*** The data ***
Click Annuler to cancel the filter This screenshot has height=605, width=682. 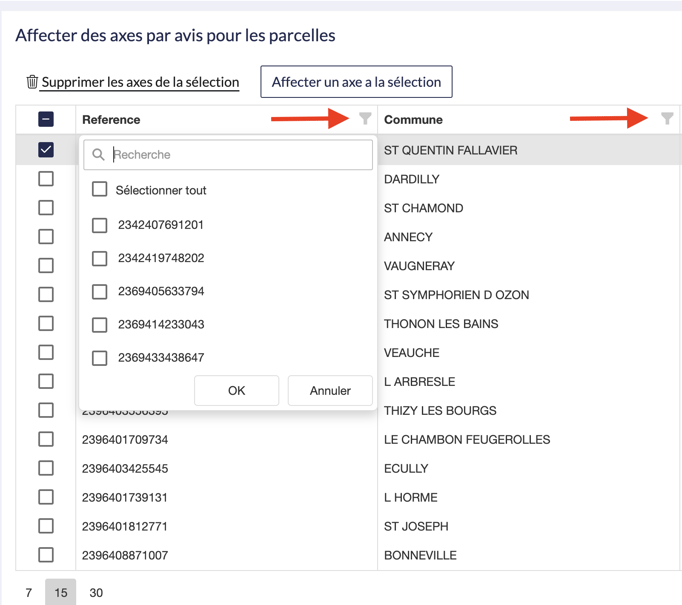pos(330,390)
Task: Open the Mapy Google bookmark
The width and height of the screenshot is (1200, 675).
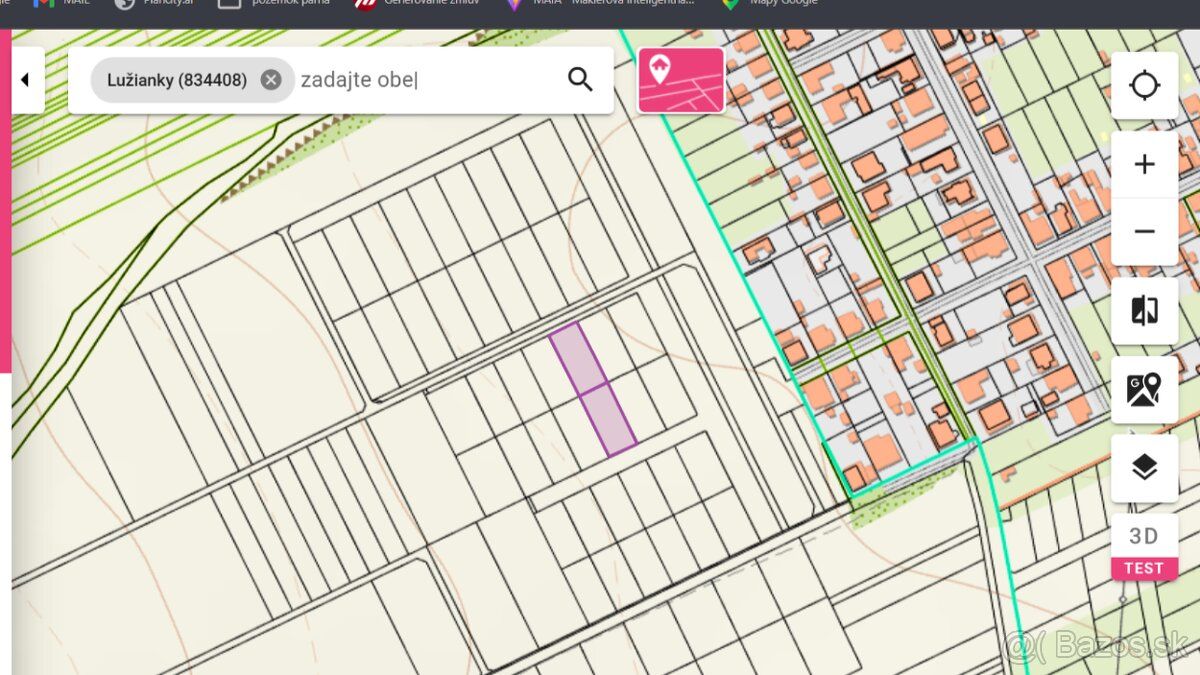Action: [x=771, y=3]
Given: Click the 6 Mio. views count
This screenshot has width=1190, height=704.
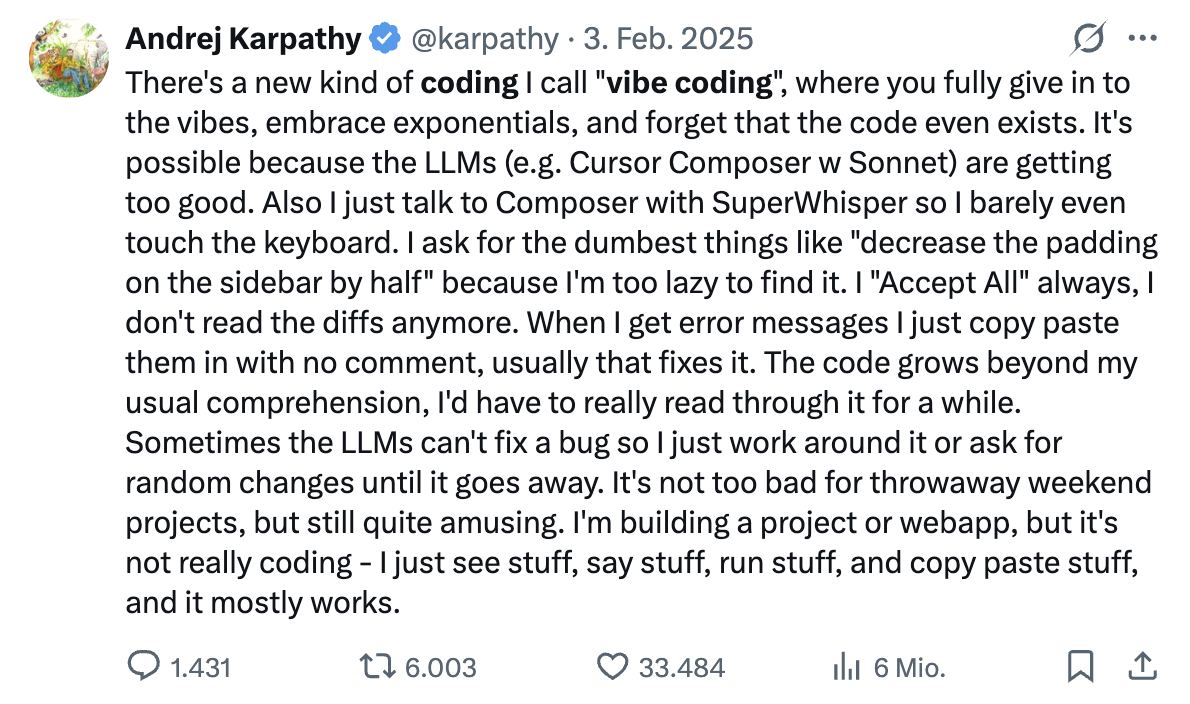Looking at the screenshot, I should (910, 667).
***
## [Work instructions]
Return exactly, and only, the lines that run from the line containing "The width and" to the last line of the entries above, both ends included, with pictures left out.

## [Response to this task]
The width and height of the screenshot is (1200, 675).
Action: [x=771, y=3]
Given: Click the 6 Mio. views count
This screenshot has width=1190, height=704.
Looking at the screenshot, I should (910, 667).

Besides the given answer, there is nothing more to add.